Accordingly, in some embodiments, well-known components, well-known operations and well-known techniques are not specifically described in order to avoid ambiguous interpretation of the present invention.

In addition, the same reference numerals refer to the same components throughout the specification, and the terms used (mentioned) in the specification are for explaining embodiments and are not intended to limit the present invention.

In this specification, the singular also includes the plural unless specifically stated in the phrase, and elements and operations referred to as 'including (or, including)' do not exclude the presence or addition of one or more other elements and operations. .

Unless otherwise defined, all terms (including technical and scientific terms) used in this specification may be used with meanings that can be commonly understood by those skilled in the art to which the present invention pertains.

Additionally, terms defined in commonly used dictionaries are not interpreted ideally or excessively unless they are defined.

Hereinafter, preferred embodiments of the present invention will be described with reference to the attached drawings.

Figure 1 is a side view of a natural filtration type filter according to the present invention, Figure 2 is a front view of the natural filtration type filter according to the present invention, and Figure 3 is a plan view for explaining the seawater supply means of the natural filtration type filter according to the present invention. , Figure 4 is a plan view for explaining the filtering pipe assembly of the natural filtration type filter according to the present invention, Figure 5 is a view showing the inclination state of the filtering pipe assembly of the natural filtration type filter according to the present invention, and Figure 6 is This is a diagram showing the lower surface of the filtering pipe assembly of the natural filtration type filter according to the present invention.

Referring to FIGS. 1 to 6, the present invention includes a main body 100, a seawater supply means 200, a filtrated water discharge means 300, and a backwash water supply means 400.

The main body 100 accommodates the filter medium 110 for filtering seawater inside and is usually made of concrete, but it is not necessarily limited thereto and various materials can be applied considering the scale of filtration and local environment. .

In addition, the filter medium 110 is used to filter various impurities contained in seawater, and is a general filter medium containing filter sand (filtering sand, classified into microfiber, small, medium, large, etc. depending on size) and gravel or diatomaceous earth.
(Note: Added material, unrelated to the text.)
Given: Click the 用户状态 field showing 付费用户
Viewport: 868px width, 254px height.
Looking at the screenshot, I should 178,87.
It is possible to use, and this is not necessarily limited to the above materials, and various known filter media can be used considering the area where the seawater is located, the environment, and filtration conditions.
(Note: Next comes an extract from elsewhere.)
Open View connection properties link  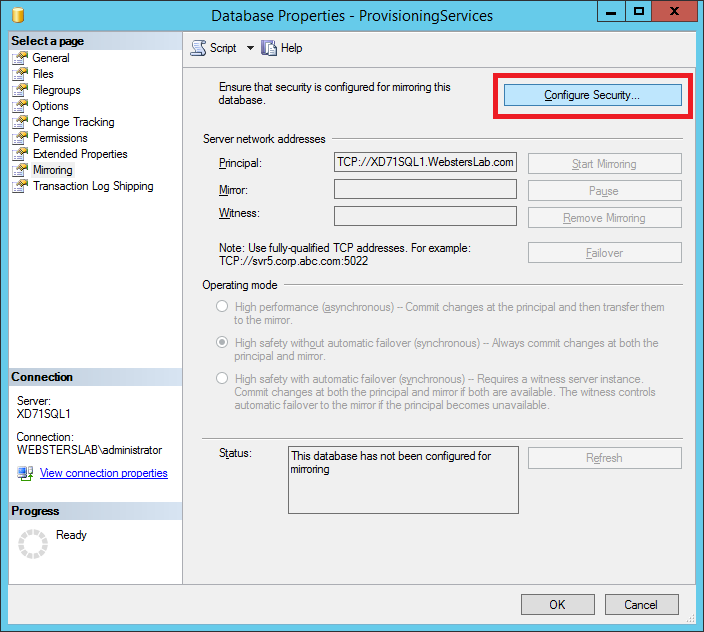click(103, 473)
The seawater supply means 200 is provided at the outer upper end of the main body 100 and supplies seawater to the main body 100 where the filter medium 110 is accommodated, and seawater flows in through the seawater inflow pipe 210. And, seawater is supplied to the main body 100 through a seawater supply pipe 230 that communicates with the seawater transfer pipe 220.

Meanwhile, a first electric valve 221 is provided at one end of the seawater transfer pipe 220. This is to suction and discharge the backwash water during backwashing through the backwash water supply means 400, which will be described later. That is, seawater is supplied or backwash water is sucked in and discharged through the operation of the first electric valve 221, which operates in conjunction with the second electric valve 421, which will be described later. At this time, the electric valve is a type of valve that is already known, and it is possible to apply a general electric valve that operates electrically by a set timer. That is, in conjunction with the first electric valve 221 and the second electric valve 421, which will be described later, seawater can be automatically supplied or backwash water can be sucked in and discharged by a preset timer.

The filtered water discharge means 300 is provided at the inner lower end of the main body 100 and discharges the filtered water filtered by the filter medium 110 after additional filtering. The filtered water is further filtered through the filtering pipe assembly 320 and then discharged through the filtered water discharge pipe 310.

More specifically, a filtering pipe assembly 320 composed of a plurality of pipes is coupled to and communicates with both sides of the filtered water discharge pipe 310, and a plurality of perforations 321 are formed on the lower side of the filtering pipe assembly 320. That is, the filtrated water filtered by the filter medium 110 passes through the perforation 321 of the filtering pipe assembly 320 and is further filtered before being transferred to the filtrated water discharge pipe 310 and discharged.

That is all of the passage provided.